Stored dataset items:
[Start of Attachment]

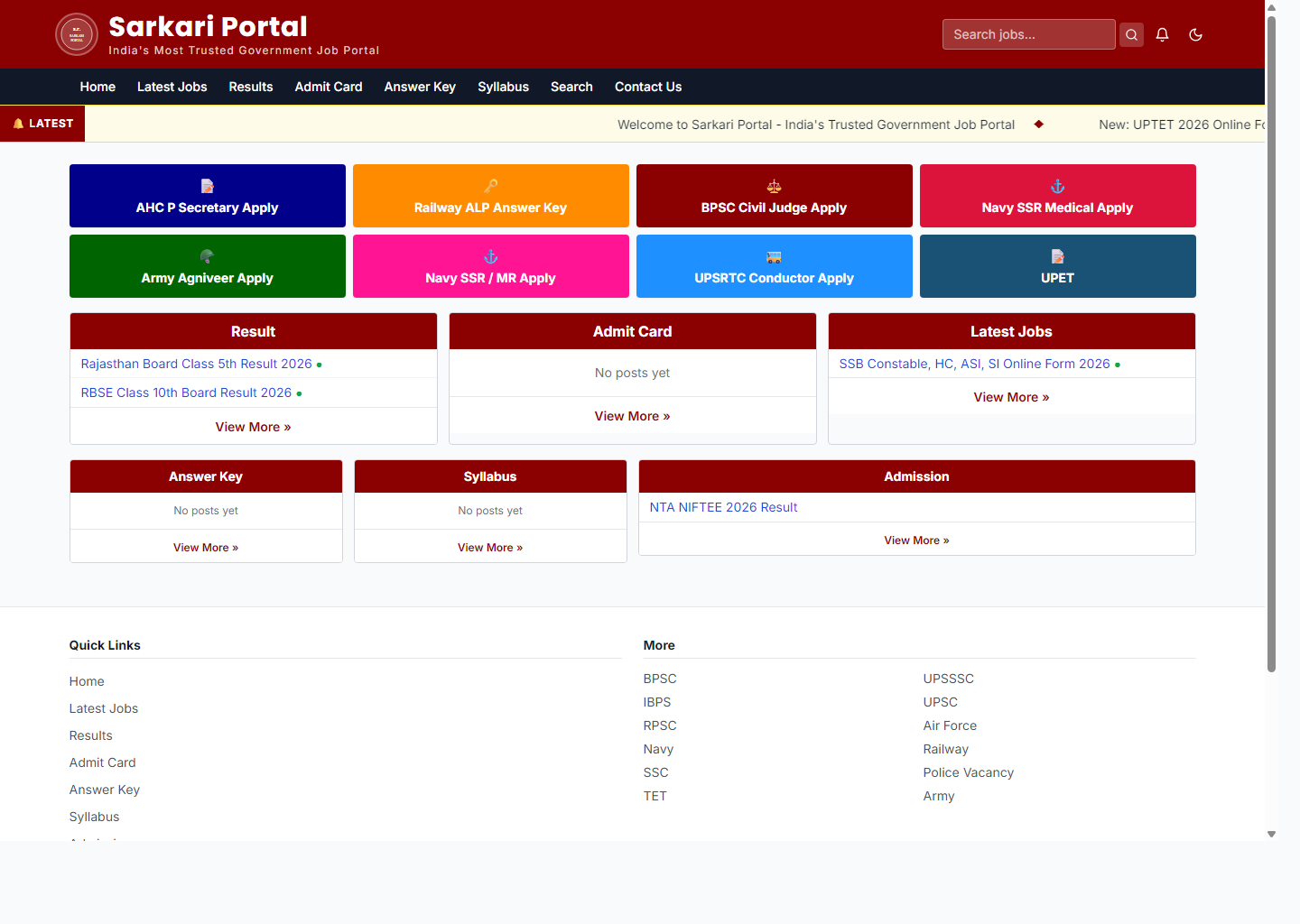Open RBSE Class 10th Board Result 2026
Viewport: 1300px width, 924px height.
tap(186, 393)
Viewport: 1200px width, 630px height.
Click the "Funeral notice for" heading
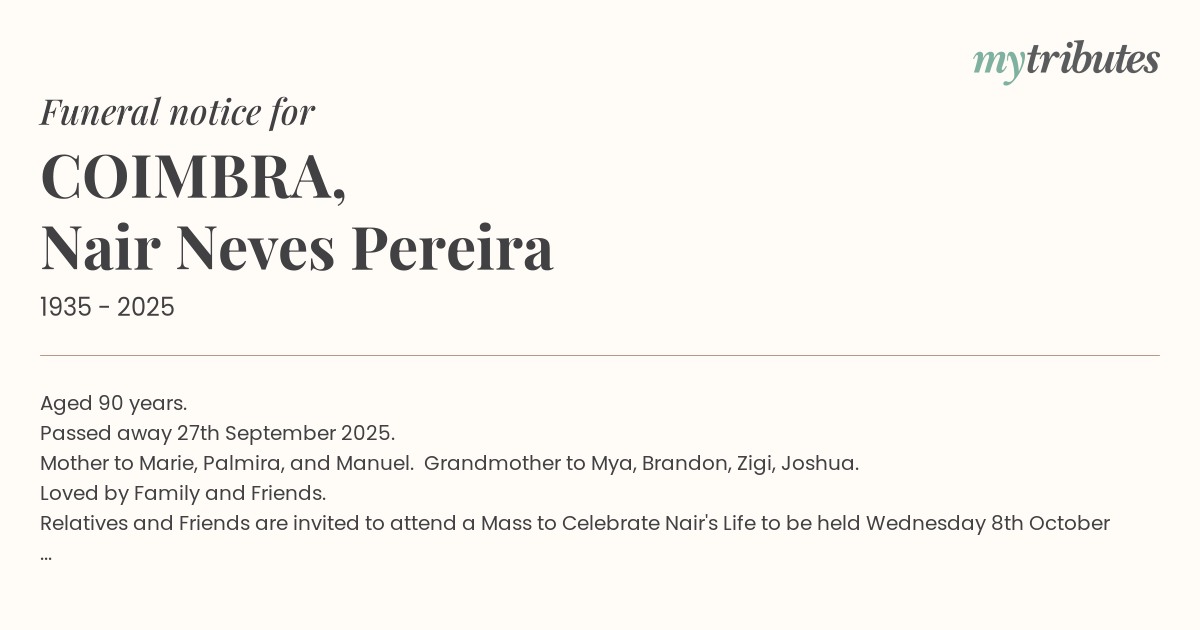177,112
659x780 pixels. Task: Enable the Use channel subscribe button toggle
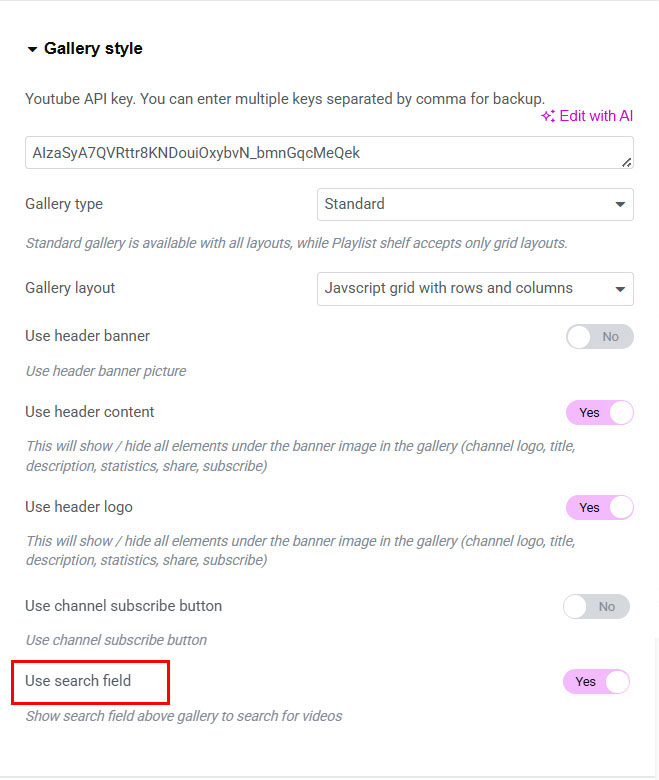596,606
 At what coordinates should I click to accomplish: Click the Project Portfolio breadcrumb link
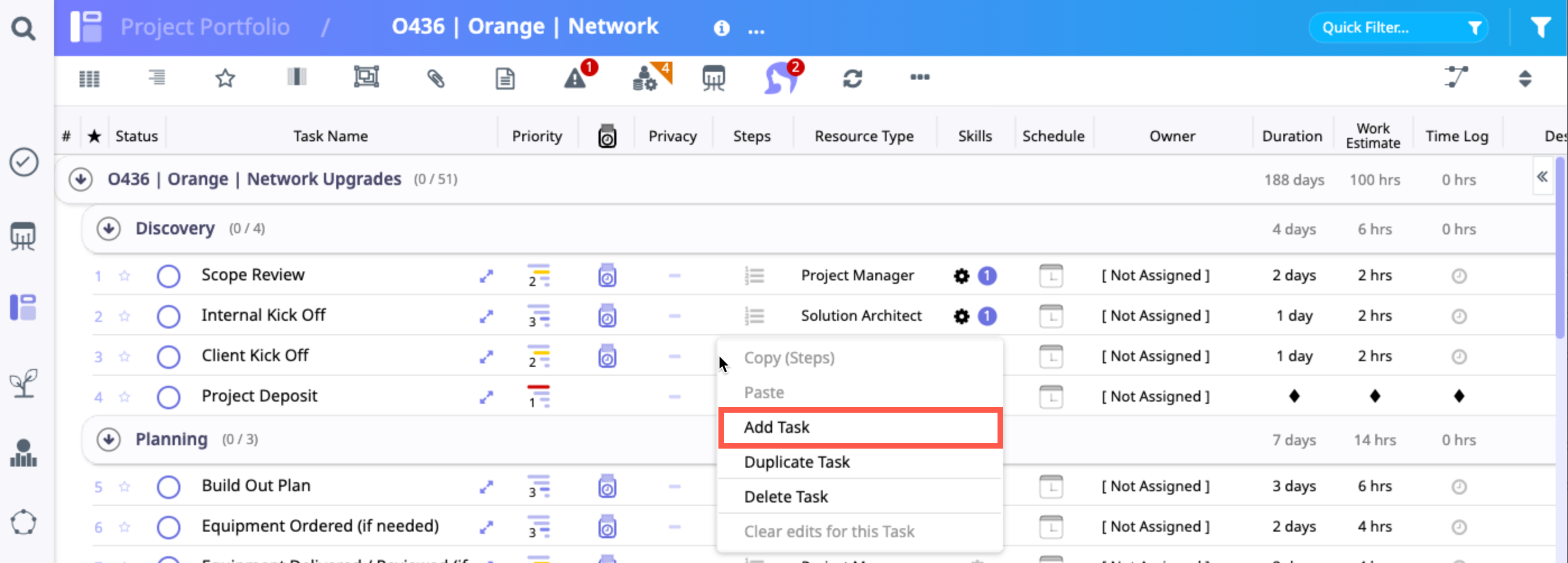(205, 27)
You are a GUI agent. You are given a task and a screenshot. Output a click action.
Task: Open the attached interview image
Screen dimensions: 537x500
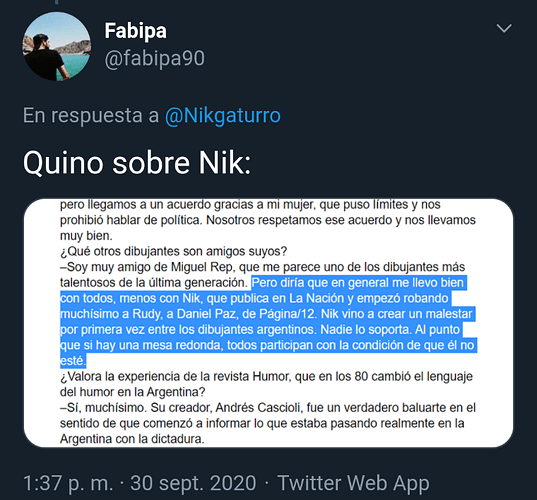pyautogui.click(x=268, y=323)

[End of Attachment]

▶ **Instructions for the task**: The required output is every line from the one containing "Viewport: 1200px width, 630px height." through the last line of the data above, restated exactly and without pictures.

▶ **Solution for this problem**:
Viewport: 1200px width, 630px height.
Click the "Funeral notice for" heading
177,112
659x780 pixels. Task: Enable the Use channel subscribe button toggle
596,606
 At what coordinates should I click to accomplish: Click the Project Portfolio breadcrumb link
(205, 27)
You are a GUI agent. You are given a task and a screenshot. Output a click action.
Task: Open the attached interview image
Screen dimensions: 537x500
pyautogui.click(x=268, y=323)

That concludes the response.